Scan the entries below for the word "horizontal" and copy every line where it turns up.

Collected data

━━━━━━━━━━━━━━━━━━━━━━━━━━━━━━

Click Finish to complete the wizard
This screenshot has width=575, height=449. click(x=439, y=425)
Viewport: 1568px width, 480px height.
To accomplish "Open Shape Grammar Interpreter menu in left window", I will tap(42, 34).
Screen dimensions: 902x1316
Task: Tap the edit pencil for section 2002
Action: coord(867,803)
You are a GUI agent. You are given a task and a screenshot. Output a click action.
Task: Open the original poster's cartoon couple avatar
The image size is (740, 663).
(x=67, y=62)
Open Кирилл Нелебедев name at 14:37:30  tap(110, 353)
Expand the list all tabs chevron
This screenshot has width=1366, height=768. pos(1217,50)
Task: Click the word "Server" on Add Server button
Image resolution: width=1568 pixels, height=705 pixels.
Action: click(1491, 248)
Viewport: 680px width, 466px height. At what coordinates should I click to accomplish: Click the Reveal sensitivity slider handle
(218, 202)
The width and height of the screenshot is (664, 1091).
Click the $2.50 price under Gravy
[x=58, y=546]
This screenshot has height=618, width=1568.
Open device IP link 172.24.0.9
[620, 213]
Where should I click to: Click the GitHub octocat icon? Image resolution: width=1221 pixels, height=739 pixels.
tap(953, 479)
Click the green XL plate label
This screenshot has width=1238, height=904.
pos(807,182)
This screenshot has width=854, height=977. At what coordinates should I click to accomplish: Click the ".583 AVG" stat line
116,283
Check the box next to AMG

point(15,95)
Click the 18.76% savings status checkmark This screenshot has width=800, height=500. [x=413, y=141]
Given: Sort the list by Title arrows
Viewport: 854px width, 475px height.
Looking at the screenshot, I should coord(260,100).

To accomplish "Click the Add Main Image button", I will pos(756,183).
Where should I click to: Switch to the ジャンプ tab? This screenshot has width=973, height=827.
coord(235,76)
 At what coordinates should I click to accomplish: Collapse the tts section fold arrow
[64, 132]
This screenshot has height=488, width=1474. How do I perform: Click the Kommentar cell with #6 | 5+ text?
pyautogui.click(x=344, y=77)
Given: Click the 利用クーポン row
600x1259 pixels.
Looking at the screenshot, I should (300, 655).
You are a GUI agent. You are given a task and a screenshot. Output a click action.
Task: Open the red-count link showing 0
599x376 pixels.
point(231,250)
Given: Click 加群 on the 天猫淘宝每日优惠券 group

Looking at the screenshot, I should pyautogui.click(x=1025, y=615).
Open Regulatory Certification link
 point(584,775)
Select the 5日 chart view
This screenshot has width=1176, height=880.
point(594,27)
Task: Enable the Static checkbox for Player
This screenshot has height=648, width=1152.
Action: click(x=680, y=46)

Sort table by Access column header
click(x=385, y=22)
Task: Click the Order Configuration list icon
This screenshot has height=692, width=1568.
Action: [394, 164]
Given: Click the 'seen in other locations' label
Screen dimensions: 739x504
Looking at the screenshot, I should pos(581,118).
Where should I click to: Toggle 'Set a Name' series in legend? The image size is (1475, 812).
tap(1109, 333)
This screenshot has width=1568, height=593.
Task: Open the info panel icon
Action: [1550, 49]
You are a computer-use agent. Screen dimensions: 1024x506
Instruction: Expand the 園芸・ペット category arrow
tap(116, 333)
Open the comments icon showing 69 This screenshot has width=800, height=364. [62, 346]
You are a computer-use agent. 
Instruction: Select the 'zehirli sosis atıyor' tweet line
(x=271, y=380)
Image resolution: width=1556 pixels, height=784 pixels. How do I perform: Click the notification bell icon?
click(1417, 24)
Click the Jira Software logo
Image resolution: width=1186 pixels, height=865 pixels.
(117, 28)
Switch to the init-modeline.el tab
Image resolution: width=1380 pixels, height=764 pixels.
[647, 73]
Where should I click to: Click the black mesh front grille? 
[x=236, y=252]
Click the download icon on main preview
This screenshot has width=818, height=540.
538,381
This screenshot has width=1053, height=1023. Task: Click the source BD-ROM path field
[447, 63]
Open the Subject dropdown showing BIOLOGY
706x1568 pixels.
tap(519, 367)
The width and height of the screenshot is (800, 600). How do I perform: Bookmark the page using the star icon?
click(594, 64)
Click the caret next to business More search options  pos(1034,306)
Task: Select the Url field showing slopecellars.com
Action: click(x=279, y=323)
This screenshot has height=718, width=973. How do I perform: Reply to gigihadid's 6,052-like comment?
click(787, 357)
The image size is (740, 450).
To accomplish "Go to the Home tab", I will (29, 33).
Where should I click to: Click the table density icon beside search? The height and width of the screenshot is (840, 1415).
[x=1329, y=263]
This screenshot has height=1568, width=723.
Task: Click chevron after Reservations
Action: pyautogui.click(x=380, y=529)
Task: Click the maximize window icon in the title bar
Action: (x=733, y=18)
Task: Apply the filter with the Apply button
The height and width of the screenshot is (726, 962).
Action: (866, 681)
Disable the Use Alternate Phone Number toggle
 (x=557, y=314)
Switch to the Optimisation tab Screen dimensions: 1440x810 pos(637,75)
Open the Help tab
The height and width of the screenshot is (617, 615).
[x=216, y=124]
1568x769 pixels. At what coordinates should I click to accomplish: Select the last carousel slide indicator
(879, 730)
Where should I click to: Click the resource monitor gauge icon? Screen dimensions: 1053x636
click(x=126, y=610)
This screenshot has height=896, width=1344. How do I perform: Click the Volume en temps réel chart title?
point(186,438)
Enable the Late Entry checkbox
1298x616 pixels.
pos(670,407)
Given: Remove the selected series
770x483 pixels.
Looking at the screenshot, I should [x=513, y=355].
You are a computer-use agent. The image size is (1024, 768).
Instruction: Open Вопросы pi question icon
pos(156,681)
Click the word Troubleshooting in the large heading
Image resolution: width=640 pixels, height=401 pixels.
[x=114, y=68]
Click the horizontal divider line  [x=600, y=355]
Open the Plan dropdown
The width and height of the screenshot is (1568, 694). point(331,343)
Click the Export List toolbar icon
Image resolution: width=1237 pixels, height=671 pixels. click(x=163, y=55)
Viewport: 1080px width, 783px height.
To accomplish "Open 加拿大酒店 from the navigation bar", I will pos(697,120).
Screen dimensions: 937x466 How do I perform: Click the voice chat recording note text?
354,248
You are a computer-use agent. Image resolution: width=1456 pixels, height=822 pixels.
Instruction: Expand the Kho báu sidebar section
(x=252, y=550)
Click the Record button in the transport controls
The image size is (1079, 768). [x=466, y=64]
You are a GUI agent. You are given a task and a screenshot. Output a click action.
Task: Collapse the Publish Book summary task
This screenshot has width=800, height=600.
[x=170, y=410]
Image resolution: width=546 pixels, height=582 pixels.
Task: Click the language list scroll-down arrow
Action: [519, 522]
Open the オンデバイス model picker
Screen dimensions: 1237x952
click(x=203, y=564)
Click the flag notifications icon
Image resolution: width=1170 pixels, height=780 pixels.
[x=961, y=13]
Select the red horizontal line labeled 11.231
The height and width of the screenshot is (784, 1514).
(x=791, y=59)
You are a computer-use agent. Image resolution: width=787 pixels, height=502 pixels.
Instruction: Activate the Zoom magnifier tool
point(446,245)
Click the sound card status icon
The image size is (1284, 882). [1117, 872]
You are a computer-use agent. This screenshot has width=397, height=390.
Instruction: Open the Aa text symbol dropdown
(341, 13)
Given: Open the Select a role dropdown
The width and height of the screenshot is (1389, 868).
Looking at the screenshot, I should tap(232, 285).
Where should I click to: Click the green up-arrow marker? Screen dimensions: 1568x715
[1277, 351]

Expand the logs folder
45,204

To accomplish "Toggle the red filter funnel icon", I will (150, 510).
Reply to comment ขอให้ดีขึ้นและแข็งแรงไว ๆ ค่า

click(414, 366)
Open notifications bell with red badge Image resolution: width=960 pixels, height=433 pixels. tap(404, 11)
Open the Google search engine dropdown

━━━━━━━━━━━━━━━━━━━━━━━━━━━━━━

> [COMPLETED TASK]
Click the horizontal divider line  [x=600, y=355]
Select the red horizontal line labeled 11.231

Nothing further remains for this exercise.